-The U.S. Food and Drug Administration has approved Novartis’ oral treatment for patients with type of chronic inflammatory skin disease, the Swiss drugmaker said on Tuesday.
The twice-daily pill, Rhapsido, is approved for patients with symptoms of chronic spontaneous urticaria (CSU) despite standard therapies.
CSU is a long-term skin condition without a known cause, characterized by recurring hives – itchy, red welts – and sometimes swelling, lasting six weeks or more.
Rhapsido will cost $4,521 in the U.S. for 30 days and will be available to patients in the coming days, a company spokesperson told Reuters in an email.
The approval is based on results from two late-stage studies in which Rhapsido showed statistically significant improvements over placebo in itch severity, hive count and overall disease activity, Novartis said.
Patients achieved well-controlled disease as early as week 2, with about one-third experiencing complete relief from itches and hives by week 12, the company said.

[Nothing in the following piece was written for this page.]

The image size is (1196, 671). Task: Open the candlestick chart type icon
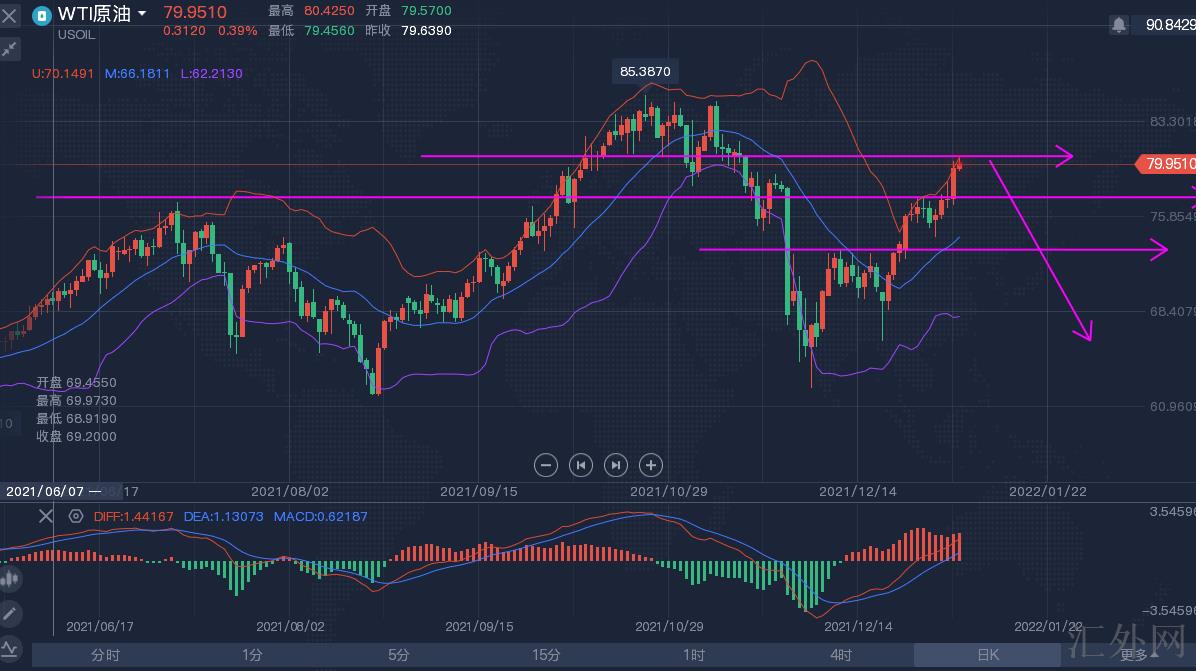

The drug, chemically known as remibrutinib, works by inhibiting a protein called BTK, which plays a crucial role in triggering the body’s allergic response, and thus help prevent symptoms by calming overactive immune cells.

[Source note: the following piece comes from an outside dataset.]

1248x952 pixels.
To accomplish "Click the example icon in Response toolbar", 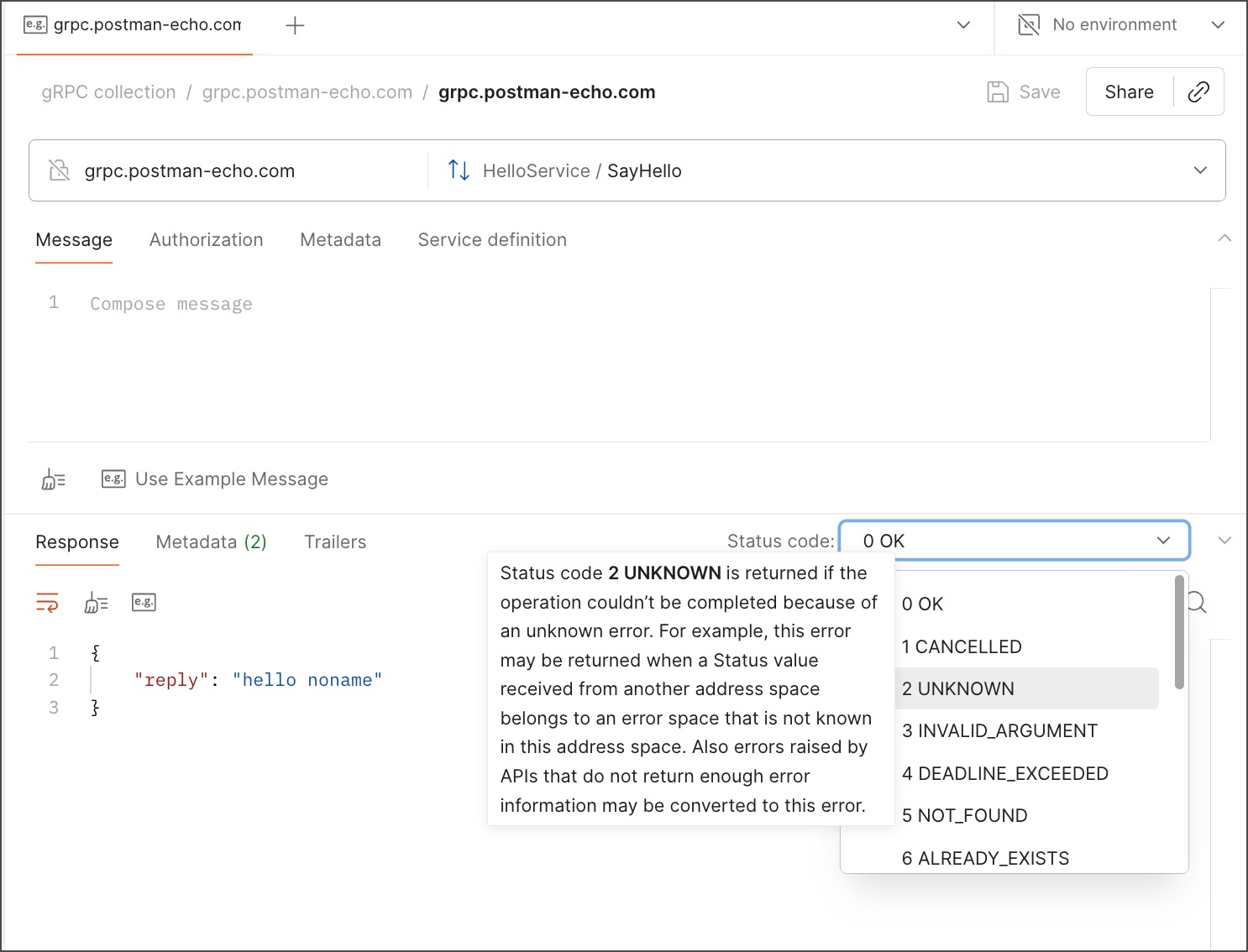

Rhapsido showed safety profile that requires no lab monitoring, Novartis said.
“This convenient new oral therapy offers a promising new way to manage CSU and potentially improve daily life for those living with this challenging condition,” said Lynda Mitchell, CEO of patient advocacy group Allergy & Asthma Network.
Other treatments approved in the U.S. include Sanofi and Regeneron’s drug Dupixent and Novartis and Roche’s injectable treatment, Xolair.
Novartis has completed regulatory submissions for Rhapsido in the European Union and Japan, and a priority review has been granted in China, it said.
The drug is also being tested for a variety of immune-related conditions, including hidradenitis suppurativa and food allergies.